## [Task goal]
Locate every line in the records below that contains the word "Policy", and copy each one.
Records for the task below:
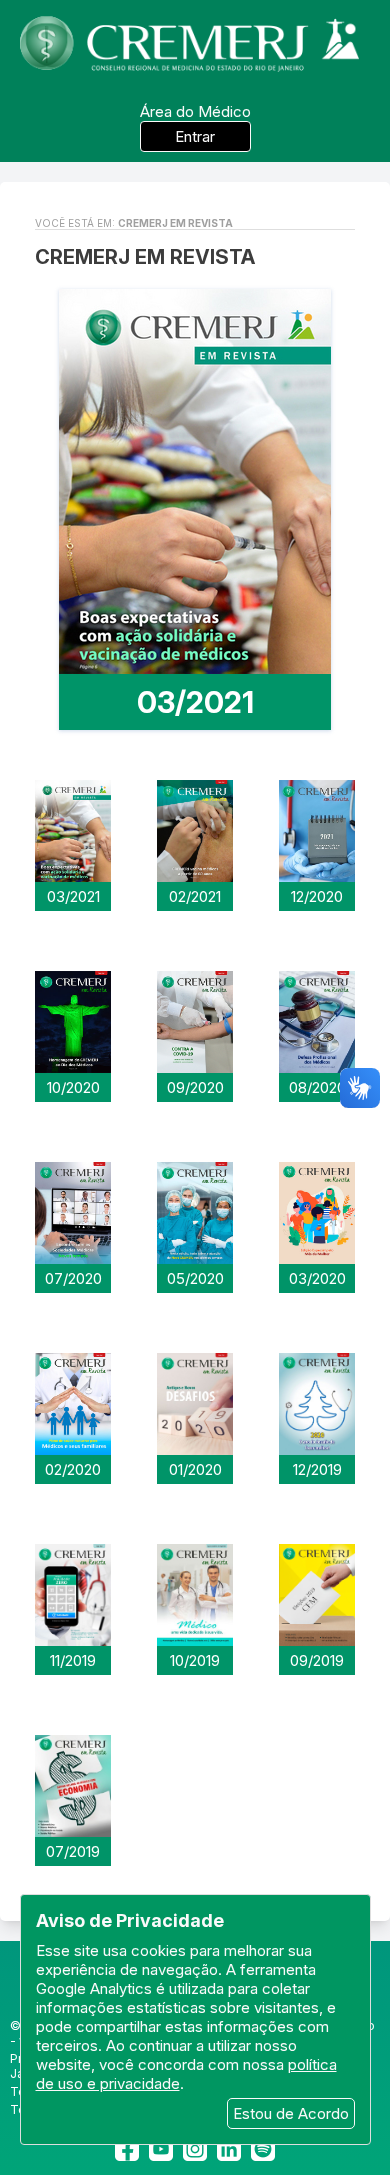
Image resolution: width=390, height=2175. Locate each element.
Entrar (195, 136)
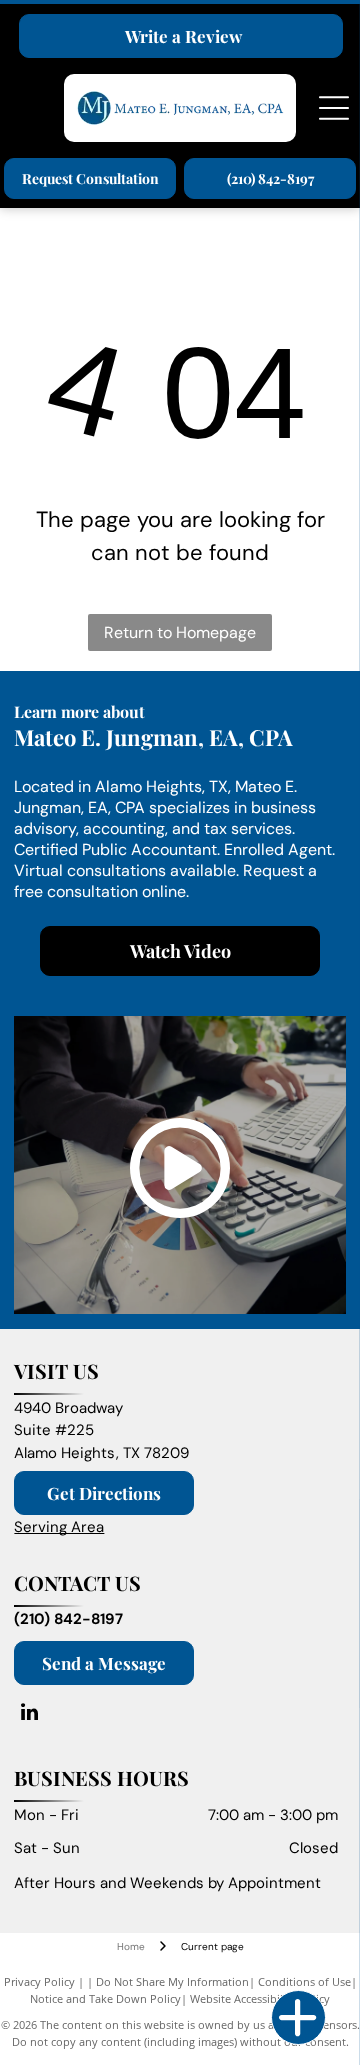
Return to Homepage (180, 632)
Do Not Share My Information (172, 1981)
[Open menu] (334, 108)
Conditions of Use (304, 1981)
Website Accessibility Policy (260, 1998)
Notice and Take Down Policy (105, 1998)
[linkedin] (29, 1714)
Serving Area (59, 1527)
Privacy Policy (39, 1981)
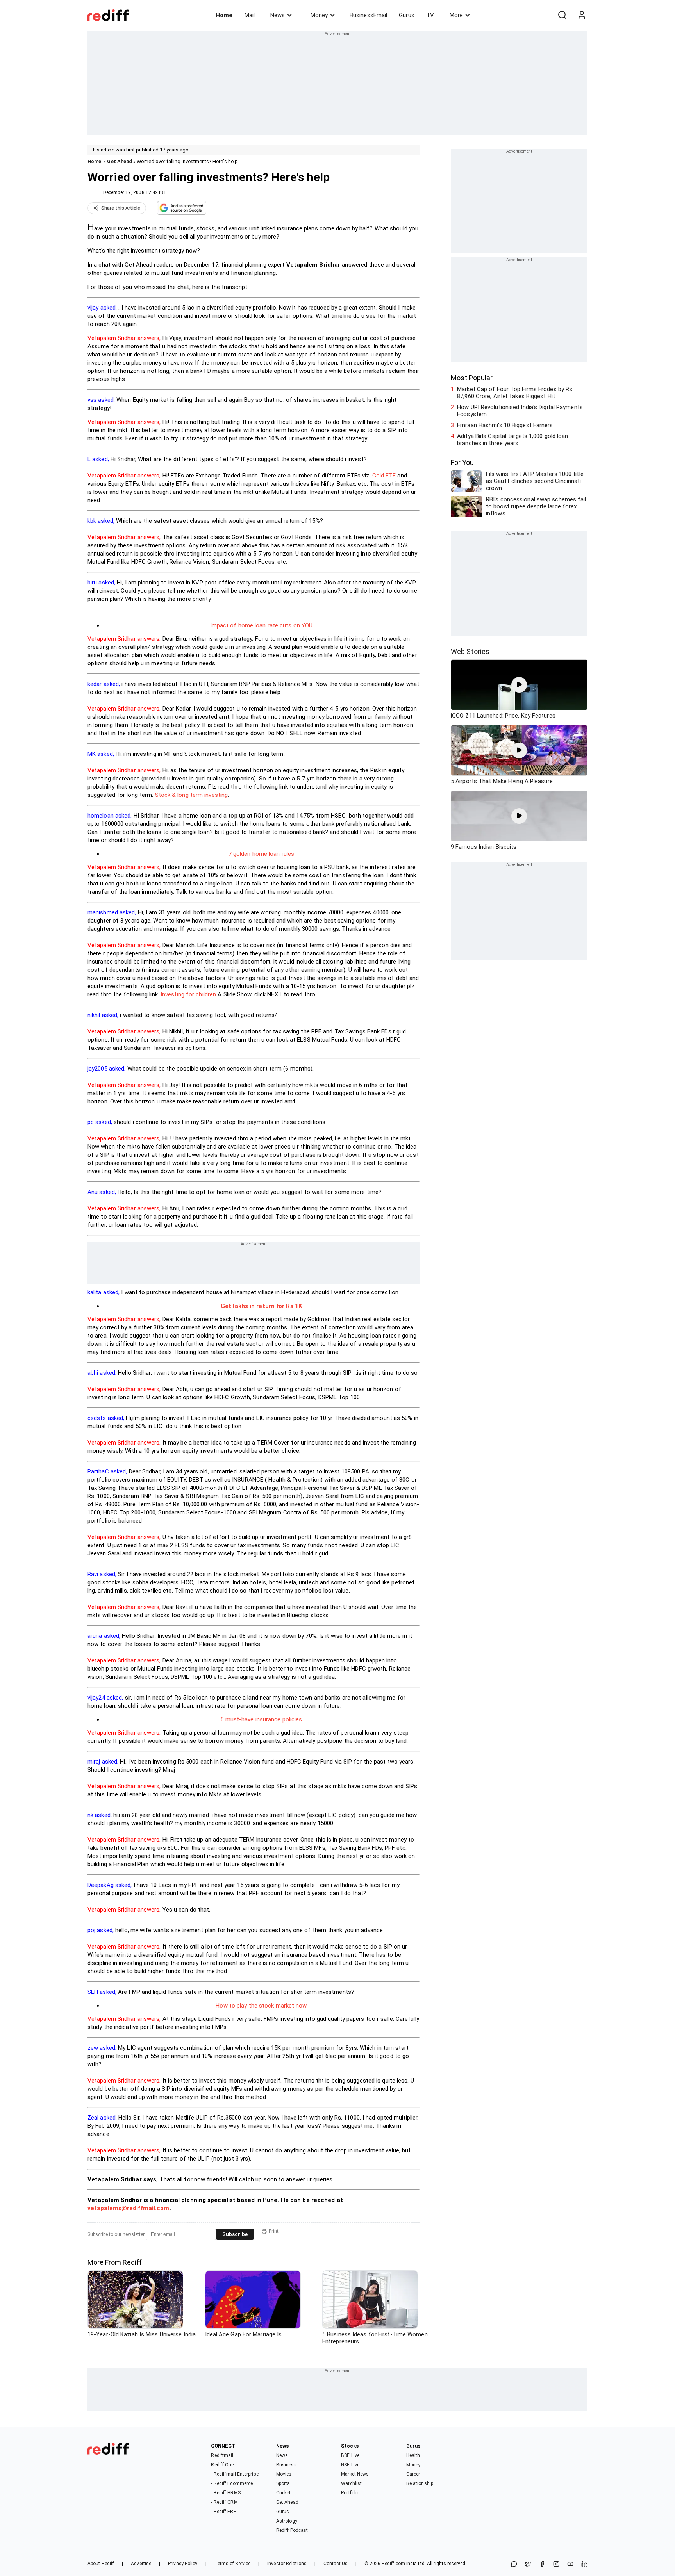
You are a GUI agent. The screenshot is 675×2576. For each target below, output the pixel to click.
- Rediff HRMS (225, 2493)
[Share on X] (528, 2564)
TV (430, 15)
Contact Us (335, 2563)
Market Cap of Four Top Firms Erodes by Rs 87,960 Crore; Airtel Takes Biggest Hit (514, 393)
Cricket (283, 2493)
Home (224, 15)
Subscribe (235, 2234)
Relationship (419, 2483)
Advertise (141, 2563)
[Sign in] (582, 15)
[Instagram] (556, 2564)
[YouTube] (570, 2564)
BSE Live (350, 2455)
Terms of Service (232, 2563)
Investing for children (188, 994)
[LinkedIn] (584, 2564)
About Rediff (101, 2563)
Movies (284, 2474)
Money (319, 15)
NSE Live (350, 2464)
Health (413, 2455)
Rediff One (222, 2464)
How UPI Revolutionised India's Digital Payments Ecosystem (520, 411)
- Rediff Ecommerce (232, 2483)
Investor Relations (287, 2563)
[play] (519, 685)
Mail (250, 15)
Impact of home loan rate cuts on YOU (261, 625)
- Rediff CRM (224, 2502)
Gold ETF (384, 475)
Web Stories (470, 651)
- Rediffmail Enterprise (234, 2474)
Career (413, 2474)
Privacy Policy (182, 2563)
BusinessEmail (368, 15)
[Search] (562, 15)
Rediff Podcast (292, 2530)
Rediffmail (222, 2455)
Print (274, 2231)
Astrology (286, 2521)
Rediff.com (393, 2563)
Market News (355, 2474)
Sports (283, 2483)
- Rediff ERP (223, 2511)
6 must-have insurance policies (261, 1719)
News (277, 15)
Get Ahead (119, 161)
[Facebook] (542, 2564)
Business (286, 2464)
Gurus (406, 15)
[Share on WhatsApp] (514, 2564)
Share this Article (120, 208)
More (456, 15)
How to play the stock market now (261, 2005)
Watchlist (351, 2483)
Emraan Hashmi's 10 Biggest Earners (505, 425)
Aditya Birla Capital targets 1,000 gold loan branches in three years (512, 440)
End of Records for the task.
Records for the task below:
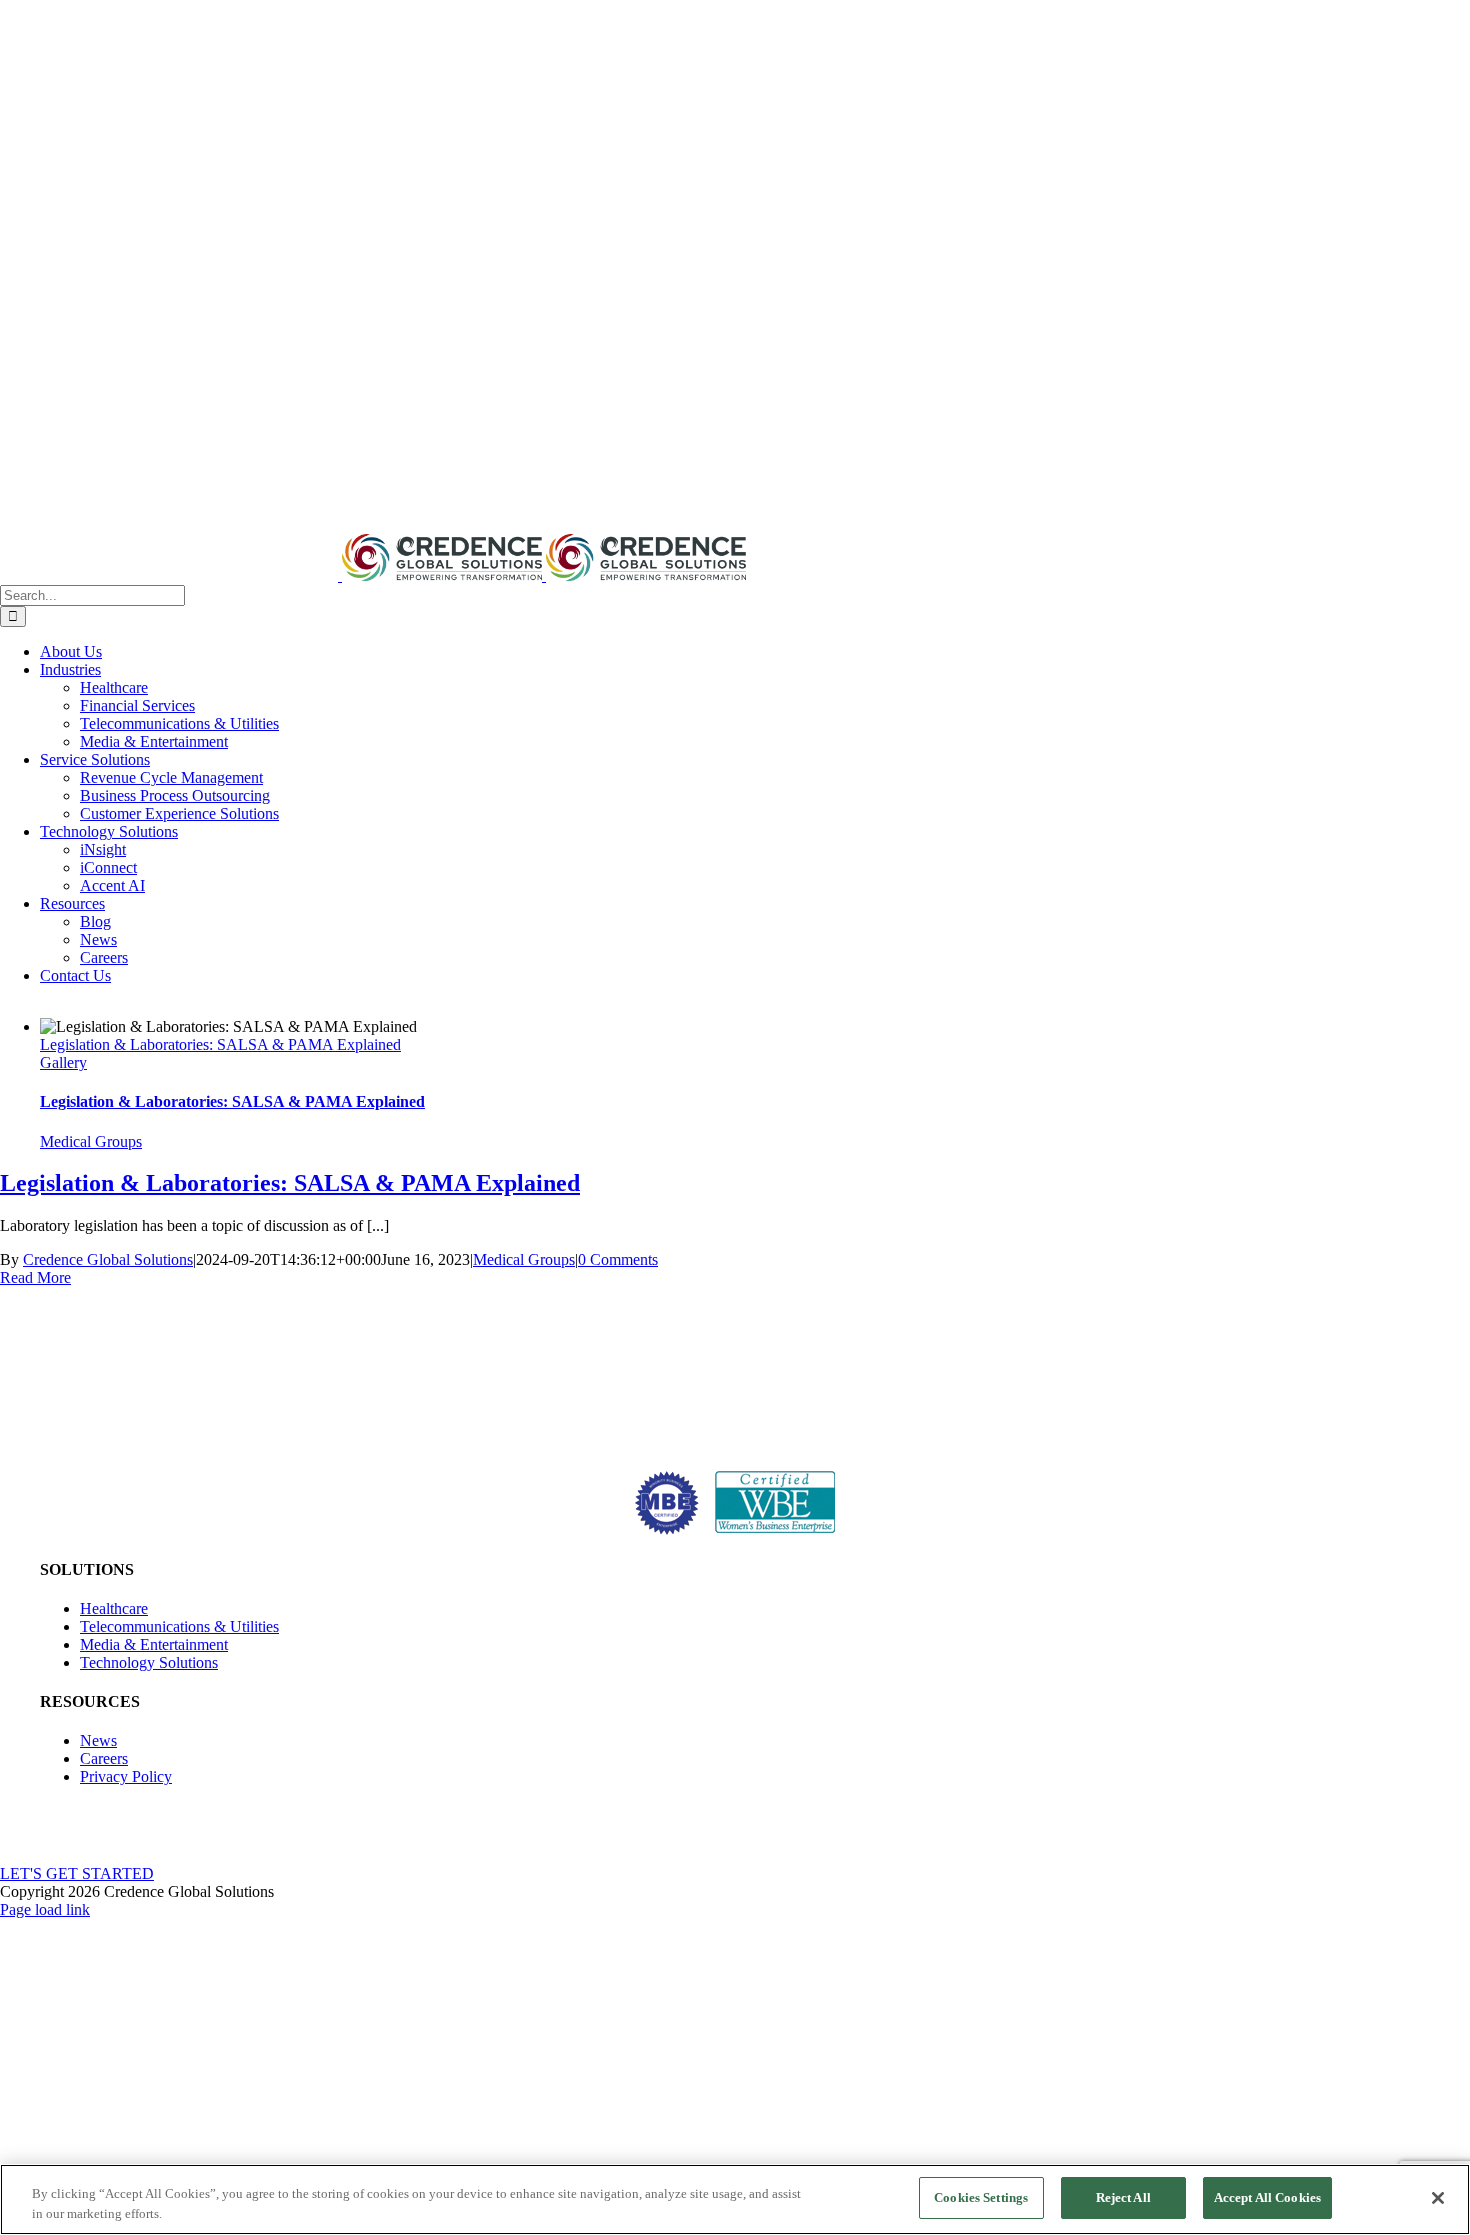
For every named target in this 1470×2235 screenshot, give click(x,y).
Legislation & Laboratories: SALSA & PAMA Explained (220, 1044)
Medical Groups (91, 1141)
End of Records for the task.
Records for the task below:
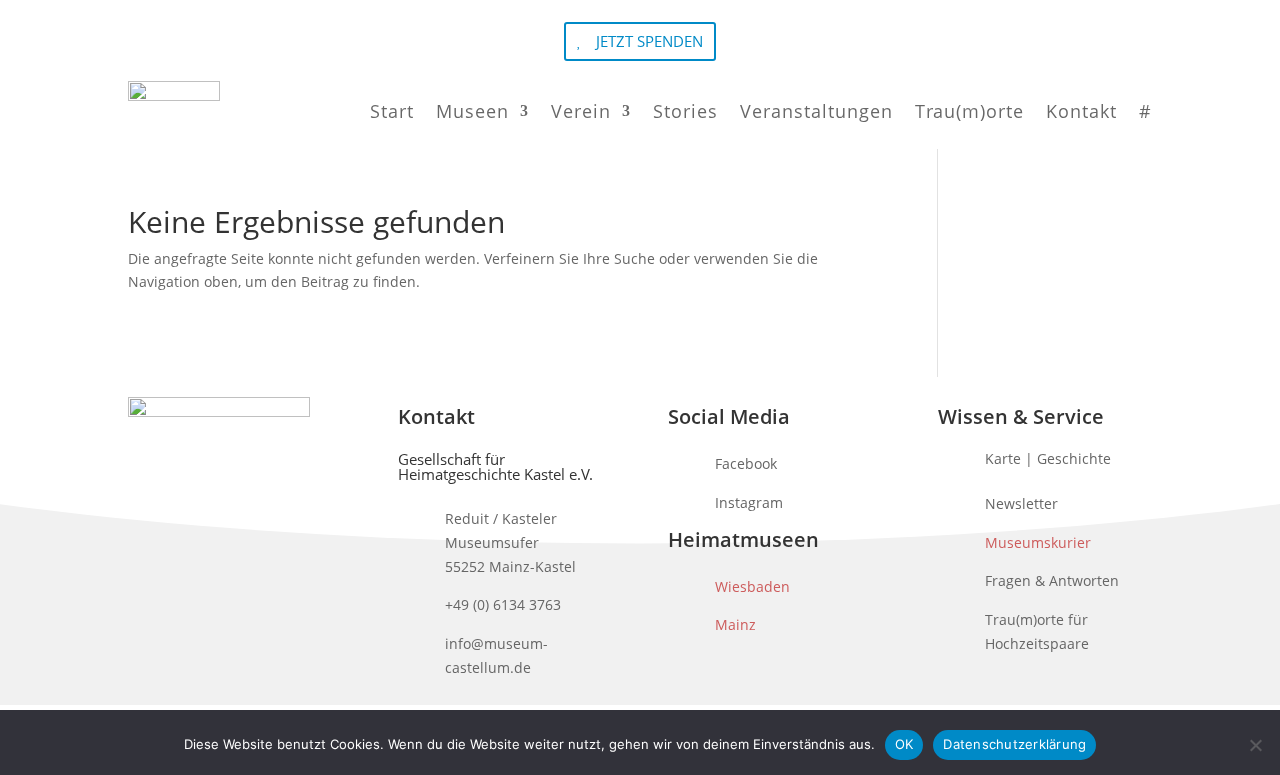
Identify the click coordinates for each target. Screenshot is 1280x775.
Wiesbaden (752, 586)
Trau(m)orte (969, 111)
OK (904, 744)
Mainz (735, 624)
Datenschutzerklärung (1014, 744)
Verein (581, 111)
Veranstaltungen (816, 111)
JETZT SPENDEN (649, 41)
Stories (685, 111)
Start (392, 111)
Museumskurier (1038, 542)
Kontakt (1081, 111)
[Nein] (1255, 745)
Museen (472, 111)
End of Records for the task.
## [Exercise solution]
Website Accessibility Policy (260, 1998)
Notice and Take Down Policy (105, 1998)
Privacy Policy (39, 1981)
Privacy Policy (182, 2563)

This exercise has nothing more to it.